A technician works on the production line of Sany Heavy Industry Co Ltd in the China (Shanghai)Pilot Free Trade Zone. (FANG ZHE / XINHUA)
At least 100 high-level industrial projects will be built in Shanghai in the next few years with total industrial investment projected to top 850 billion yuan (US$132 billion) during the 14th Five-Year Plan period (2021-25), according to a plan released by the municipal government on Thursday.
The development of high-end industries will be the highlight of Shanghai's advanced manufacturing industry in the coming years, according to the latest plan.
Integrated circuits or ICs, biomedicine and artificial intelligence, which are defined as the three "pioneering" industries in Shanghai, shall see their respective scale more than double by the end of 2025.
The annual turnover of Shanghai's IC industry surged 21 percent year-on-year to 207 billion yuan in 2020. The city saw the industrial value of the biomedicine industry exceed 600 billion yuan last year while that of AI reached 220 billion yuan.

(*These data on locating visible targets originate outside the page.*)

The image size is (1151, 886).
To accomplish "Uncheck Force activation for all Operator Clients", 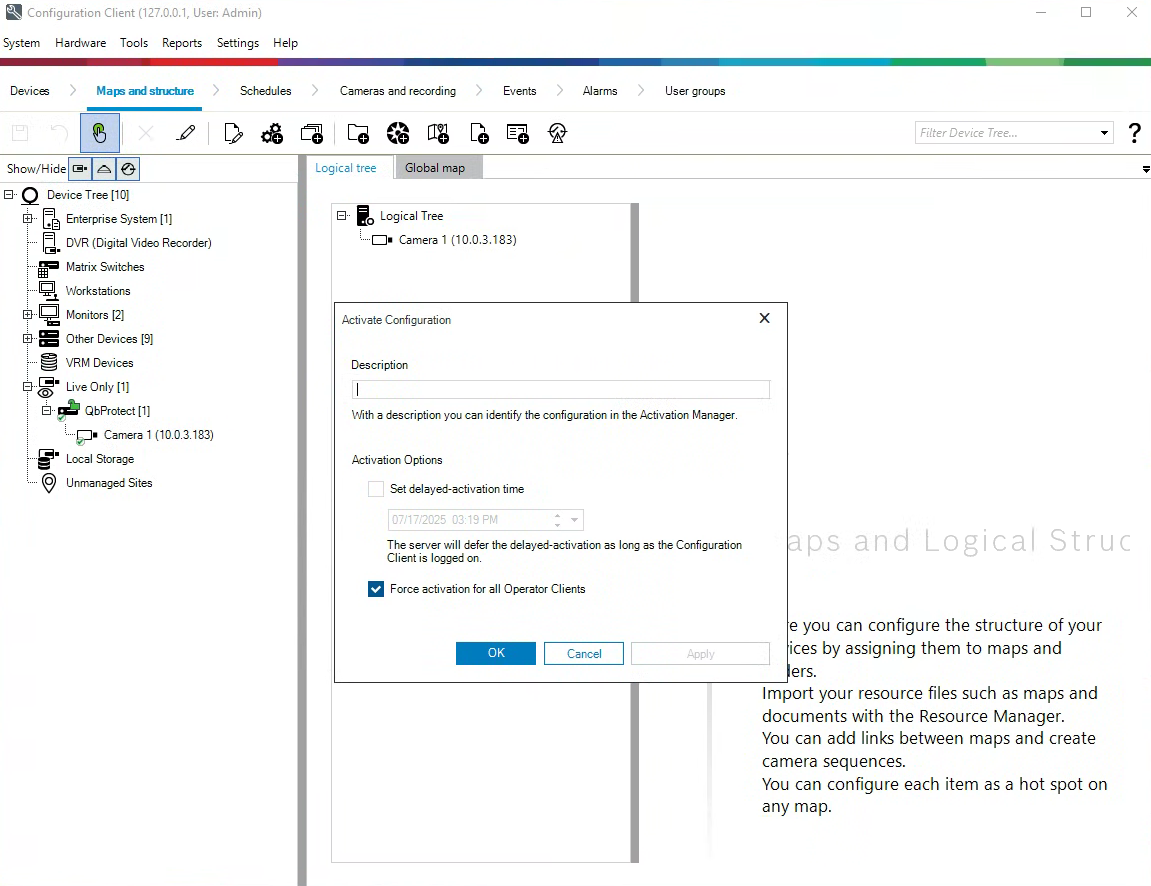I will pyautogui.click(x=376, y=589).
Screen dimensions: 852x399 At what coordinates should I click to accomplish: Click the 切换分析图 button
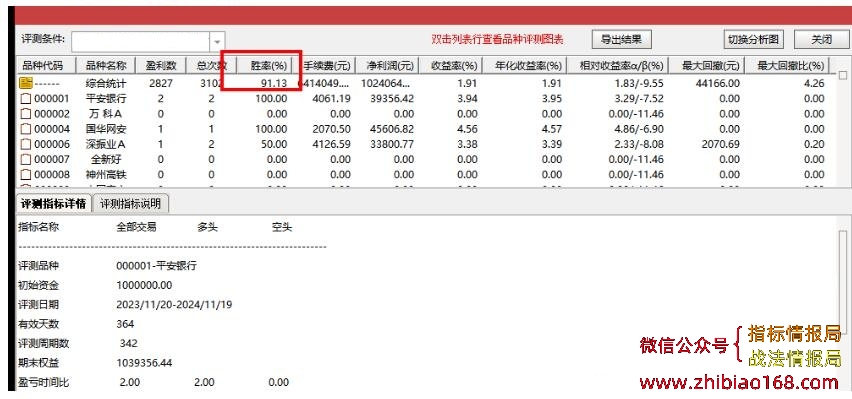point(753,39)
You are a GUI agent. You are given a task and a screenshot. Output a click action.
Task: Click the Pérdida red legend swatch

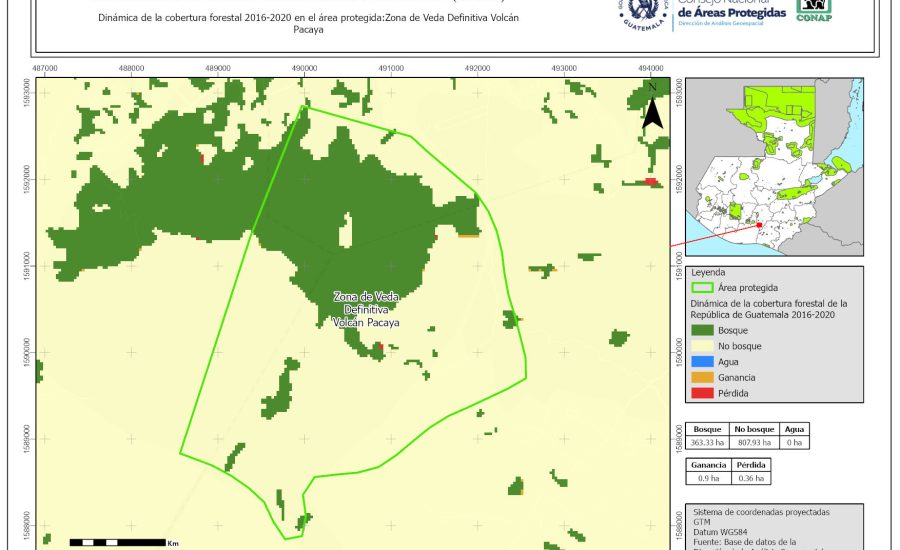coord(703,393)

Six key industrial clusters of information technology, life sciences, automobiles, high-end equipment, new materials and high-end consumer goods will be formed by 2025, according to the plan.
To be specific, the industrial value of new-type display devices and services is expected to reach 70 billion yuan by 2025, while that for smart sensors should reach 80 billion yuan. The sales revenue of software and information services should exceed 1.5 trillion yuan by the end of 2025.
The industrial value of high-end medical devices is expected to be 60 billion yuan by 2025. While Shanghai churned out 238,600 new energy vehicles in 2020, the annual output should exceed 1.2 million units by 2025, helping the industry's value top 350 billion yuan.
While Shanghai's advanced manufacturing companies used to be the followers of world's top industry players, they should keep up with the pace of industry big names and even take the lead globally in the next few years, a goal that prompted the release of the plan, said Shanghai's Vice-Mayor Wu Qing.
Shanghai-based manufacturing companies should master more core technologies by 2035 so that "made-in-Shanghai" will become a new tag of the city, he said.
Progress will also be made in frontier industries such as next-generation telecommunications, brain-inspired intelligence and deep sea exploration. The knowledge-intensive services sector serving production ends should take up at least two-thirds of the city's total added value of the services sector by 2025, with general contracting, research and development, design services and industrial e-commerce making substantial progress.
Over 5,000 industry leaders shall be nurtured in the next few years, the plan stated. Lin-gang Special Area, the part included in the China (Shanghai) Pilot Free Trade Zone in 2019, will become a new strategic driver, as it will likely account for at least one-third of Shanghai-based manufacturing industry's growth by 2025.
To support the development of advanced manufacturing industry in the city, financial institutions in Shanghai will be encouraged to take part in more industrial investment funds, said Ge Ping, deputy director of Shanghai's municipal financial bureau.